At the 2023 Annual Meeting of Stockholders of Lulu’s Fashion Lounge Holdings, Inc. (the “Company”) held on June 13, 2023 (the “Meeting”), stockholders of the Company approved an amendment (the “Plan Amendment”) to the Lulu’s Fashion Lounge Holdings, Inc. Omnibus Equity Plan (the “Omnibus Equity Plan”) to increase the number of shares of common stock authorized for issuance under the Omnibus Equity Plan by 2,000,000 shares of the Company’s common stock, $0.001 par value per share (the “Common Stock”). The Plan Amendment was previously approved by the Compensation Committee and the Board of Directors of the Company (the “Board”) in April 2023 subject to stockholder approval. The principal purpose of the Omnibus Equity Plan is to enhance the Company’s ability to attract, retain and motivate persons who make (or are expected to make) important contributions to the Company by providing these individuals with equity ownership opportunities. The Omnibus Equity Plan is currently administered by the Compensation Committee of the Board of Directors. The Omnibus Equity Plan provides for various types of awards denominated in shares of the Company’s Common Stock to the Company’s employees, consultants, and directors.
A description of the material terms and conditions of the Plan Amendment is set forth in Proposal 3 and Annex A of the Company’s definitive proxy statement filed with the Securities and Exchange Commission on May 1,2023 (the “Proxy Statement”), and is incorporated herein by reference. The description of the Plan Amendment incorporated herein by reference does not purport to be complete and is qualified in its entirety by reference to the full text of the Plan Amendment, attached to this report as Exhibit 10.1, and incorporated herein by reference.
Item 5.07Submission of Matters to a Vote of Security Holders.
A total of 37,264,997 shares of the Company’s Common Stock, were present in person or represented by proxy at the Meeting, representing approximately 93.8% of the Company’s outstanding Common Stock as of April 19, 2023, the record date.
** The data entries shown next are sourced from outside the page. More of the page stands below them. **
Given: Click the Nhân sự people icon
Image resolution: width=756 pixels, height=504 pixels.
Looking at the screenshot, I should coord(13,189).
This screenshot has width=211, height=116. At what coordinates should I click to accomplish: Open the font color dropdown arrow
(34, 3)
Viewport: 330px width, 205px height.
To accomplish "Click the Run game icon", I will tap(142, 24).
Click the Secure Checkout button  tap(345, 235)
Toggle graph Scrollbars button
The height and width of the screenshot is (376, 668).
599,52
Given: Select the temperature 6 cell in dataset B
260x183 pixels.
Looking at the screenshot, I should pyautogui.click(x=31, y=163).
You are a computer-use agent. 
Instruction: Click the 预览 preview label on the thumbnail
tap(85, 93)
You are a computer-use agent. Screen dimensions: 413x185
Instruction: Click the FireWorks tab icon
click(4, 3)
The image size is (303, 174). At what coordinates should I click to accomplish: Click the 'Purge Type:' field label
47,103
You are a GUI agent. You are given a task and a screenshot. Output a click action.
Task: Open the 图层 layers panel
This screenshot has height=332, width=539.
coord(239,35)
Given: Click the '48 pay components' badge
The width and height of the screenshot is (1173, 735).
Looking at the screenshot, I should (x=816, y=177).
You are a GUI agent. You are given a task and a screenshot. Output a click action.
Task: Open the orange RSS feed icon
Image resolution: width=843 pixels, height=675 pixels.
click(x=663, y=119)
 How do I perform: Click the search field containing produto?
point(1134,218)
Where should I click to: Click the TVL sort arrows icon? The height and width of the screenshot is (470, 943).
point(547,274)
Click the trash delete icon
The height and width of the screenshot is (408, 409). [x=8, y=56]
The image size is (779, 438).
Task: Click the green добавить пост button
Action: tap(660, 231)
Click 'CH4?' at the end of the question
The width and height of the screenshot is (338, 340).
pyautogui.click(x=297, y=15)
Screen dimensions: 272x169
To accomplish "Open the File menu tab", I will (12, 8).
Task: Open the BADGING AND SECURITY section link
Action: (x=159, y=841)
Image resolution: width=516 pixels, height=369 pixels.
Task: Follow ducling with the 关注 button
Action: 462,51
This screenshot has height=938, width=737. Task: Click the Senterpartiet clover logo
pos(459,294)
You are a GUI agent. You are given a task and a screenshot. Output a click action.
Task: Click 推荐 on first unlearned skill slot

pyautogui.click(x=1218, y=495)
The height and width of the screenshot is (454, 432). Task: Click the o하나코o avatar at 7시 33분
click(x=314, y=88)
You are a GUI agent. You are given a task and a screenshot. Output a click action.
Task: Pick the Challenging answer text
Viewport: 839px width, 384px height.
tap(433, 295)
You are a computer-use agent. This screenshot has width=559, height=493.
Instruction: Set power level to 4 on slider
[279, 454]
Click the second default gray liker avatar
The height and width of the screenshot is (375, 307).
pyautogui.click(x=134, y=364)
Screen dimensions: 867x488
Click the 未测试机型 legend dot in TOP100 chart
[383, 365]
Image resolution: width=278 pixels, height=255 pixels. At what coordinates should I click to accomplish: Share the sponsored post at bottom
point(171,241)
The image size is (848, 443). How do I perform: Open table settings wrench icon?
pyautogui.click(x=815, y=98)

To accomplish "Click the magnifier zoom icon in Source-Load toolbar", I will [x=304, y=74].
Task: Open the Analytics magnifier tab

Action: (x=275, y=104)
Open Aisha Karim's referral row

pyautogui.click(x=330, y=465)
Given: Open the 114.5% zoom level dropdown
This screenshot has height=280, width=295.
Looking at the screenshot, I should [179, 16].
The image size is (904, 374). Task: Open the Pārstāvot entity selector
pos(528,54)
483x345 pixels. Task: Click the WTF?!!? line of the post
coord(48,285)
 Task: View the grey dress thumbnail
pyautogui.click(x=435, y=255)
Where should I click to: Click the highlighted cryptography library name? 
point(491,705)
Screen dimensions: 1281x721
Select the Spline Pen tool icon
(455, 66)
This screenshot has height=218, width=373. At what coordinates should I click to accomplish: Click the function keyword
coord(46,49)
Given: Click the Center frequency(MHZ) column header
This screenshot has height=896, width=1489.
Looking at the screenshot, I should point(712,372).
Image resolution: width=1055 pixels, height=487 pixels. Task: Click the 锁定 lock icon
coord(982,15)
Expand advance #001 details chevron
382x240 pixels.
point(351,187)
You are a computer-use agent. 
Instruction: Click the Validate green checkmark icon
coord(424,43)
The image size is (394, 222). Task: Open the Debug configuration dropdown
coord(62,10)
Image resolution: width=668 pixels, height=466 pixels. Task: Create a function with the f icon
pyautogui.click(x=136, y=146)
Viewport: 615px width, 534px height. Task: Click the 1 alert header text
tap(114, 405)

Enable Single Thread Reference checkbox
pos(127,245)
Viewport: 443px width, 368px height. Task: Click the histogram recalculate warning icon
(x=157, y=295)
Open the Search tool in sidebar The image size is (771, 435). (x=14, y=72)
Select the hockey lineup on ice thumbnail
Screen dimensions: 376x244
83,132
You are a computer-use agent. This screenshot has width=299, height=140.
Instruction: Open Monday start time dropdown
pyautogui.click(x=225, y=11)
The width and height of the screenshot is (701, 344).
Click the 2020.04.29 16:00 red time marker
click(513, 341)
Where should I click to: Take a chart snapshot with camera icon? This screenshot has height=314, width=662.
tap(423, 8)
The following are the voting results for the proposals considered and voted upon at the Meeting, each of which were described in the Company’s Proxy Statement.
Item 1 — Election of three Class II directors for a term of office expiring on the date of the 2026 annual meeting of stockholders, and until their respective successors have been duly elected and qualified or until each such director’s earlier death, resignation or removal.
Votes FOR | Votes WITHHELD | Broker Non-Votes | |
Anisa Kumar | 33,023,379 | 1,744,330 | 2,497,288 |
Crystal Landsem | 31,337,631 | 3,430,078 | 2,497,288 |
Danielle Qi | 31,020,796 | 3,746,913 | 2,497,288 |
Item 2 — Ratification of the appointment of Deloitte & Touche LLP as the Company’s independent registered public accounting firm for the fiscal year ending December 31, 2023.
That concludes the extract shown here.